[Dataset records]
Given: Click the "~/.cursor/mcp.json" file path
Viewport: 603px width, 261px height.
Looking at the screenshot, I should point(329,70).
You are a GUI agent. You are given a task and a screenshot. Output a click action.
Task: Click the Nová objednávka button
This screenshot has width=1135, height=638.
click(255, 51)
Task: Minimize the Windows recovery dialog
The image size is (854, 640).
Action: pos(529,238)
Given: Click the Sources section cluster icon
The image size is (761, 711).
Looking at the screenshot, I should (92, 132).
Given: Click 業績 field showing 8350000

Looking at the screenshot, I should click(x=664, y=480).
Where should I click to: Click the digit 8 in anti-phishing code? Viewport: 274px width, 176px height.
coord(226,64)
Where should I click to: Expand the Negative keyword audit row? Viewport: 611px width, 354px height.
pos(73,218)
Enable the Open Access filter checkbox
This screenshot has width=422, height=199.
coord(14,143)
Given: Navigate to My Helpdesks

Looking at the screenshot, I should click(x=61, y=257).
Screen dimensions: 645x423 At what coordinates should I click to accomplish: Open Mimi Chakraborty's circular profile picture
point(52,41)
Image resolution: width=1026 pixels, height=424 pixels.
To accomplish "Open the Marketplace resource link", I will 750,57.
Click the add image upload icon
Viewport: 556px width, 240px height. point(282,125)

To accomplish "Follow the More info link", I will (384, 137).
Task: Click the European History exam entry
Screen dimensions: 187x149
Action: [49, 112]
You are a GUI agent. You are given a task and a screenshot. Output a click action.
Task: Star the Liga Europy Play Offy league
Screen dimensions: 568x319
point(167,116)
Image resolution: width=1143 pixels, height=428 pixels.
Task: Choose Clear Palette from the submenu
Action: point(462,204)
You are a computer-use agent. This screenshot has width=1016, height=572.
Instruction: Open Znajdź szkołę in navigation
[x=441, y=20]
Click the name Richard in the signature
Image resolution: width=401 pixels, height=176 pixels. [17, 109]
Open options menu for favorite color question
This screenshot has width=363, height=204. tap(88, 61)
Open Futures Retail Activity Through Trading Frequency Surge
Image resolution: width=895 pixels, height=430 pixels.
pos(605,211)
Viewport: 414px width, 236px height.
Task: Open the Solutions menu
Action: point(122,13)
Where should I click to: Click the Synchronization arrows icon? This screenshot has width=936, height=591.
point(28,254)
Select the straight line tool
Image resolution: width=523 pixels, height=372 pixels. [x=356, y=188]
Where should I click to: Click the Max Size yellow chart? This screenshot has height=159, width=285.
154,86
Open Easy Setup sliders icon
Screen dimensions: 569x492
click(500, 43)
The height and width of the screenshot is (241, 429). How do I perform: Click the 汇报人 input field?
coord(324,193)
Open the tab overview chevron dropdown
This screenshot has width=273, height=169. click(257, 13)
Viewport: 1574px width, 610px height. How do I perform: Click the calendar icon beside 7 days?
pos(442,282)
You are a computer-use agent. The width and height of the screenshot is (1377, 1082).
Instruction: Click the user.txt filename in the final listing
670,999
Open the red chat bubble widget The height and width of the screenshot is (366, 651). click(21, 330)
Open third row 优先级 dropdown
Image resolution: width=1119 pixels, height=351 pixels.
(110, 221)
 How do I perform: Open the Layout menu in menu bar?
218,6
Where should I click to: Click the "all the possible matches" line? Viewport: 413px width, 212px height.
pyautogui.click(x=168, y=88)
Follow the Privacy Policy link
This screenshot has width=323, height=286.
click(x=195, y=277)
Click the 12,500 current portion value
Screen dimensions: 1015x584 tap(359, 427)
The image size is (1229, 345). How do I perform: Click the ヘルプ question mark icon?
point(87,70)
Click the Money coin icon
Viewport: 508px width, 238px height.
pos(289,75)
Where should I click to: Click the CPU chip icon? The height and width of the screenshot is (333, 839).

Work instructions: Find the lines in the data that include "link", then copy each of them.

Result:
To accomplish "Open the Marketplace resource link", I will 750,57.
To accomplish "Follow the More info link", I will (384, 137).
Follow the Privacy Policy link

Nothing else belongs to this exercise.